EGFR-STAT3 activation provides a therapeutic rationale for targeting aggressive ETV1-positive prostate cancer.

Abstract

Prostate cancer (PCa) is the fifth leading cause of cancer-related death. The lack of data linking genomic alterations to targeted treatment strategies has hindered progress in disease management. Genomic rearrangements involving the ETS transcription factors ERG or ETV1 are among the most frequent genetic alterations in PCa; however, their clinical utility remains elusive. Using PCa cells overexpressing ETV1 or ERG, representing early and advanced disease stages, we unveiled a positive feedback loop between ETV1 and EGFR, with STAT3 acting as a downstream effector of ETV1-EGFR signaling. Analysis of external datasets revealed that both EGFR and STAT3 are significantly upregulated in ETV1-positive PCa, consistent with ChIP-seq data identifying them as direct ETV1 targets.

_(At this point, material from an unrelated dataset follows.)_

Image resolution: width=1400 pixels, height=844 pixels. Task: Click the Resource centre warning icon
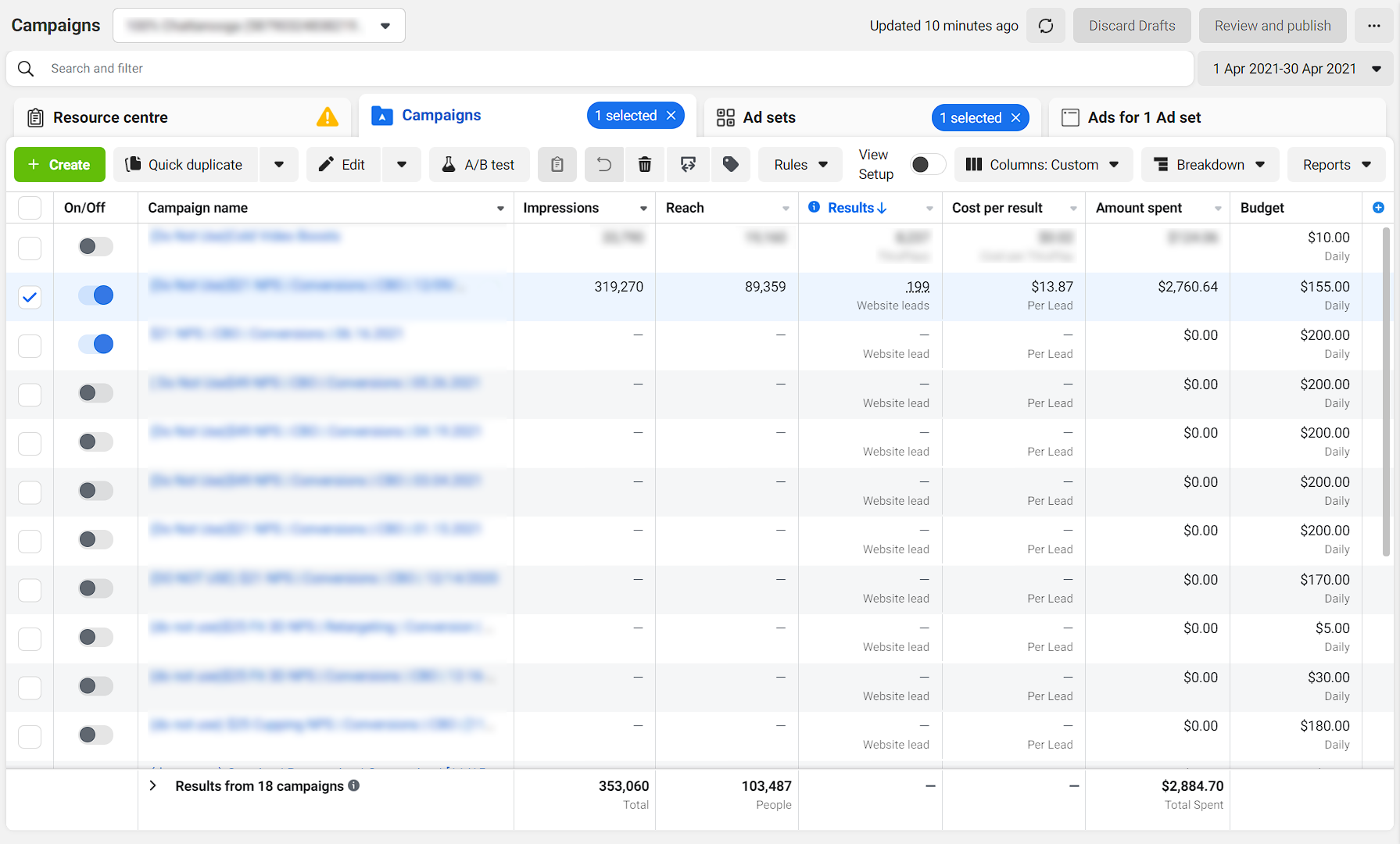328,116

Accordingly, combined inhibition of EGFR and STAT3 using Erlotinib and TTI-101, respectively, led to a significant reduction in 2D and 3D cell growth of early and advanced PCa cells overexpressing ETV1. Collectively, our findings highlight EGFR-STAT3 activation as a novel ETV1-regulated oncogenic pathway, providing a rationale for repurposing EGFR inhibitors in combination with STAT3 inhibitors as a therapeutic strategy for the 8-10% of prostate carcinomas characterized by ETV1 rearrangements/overexpression.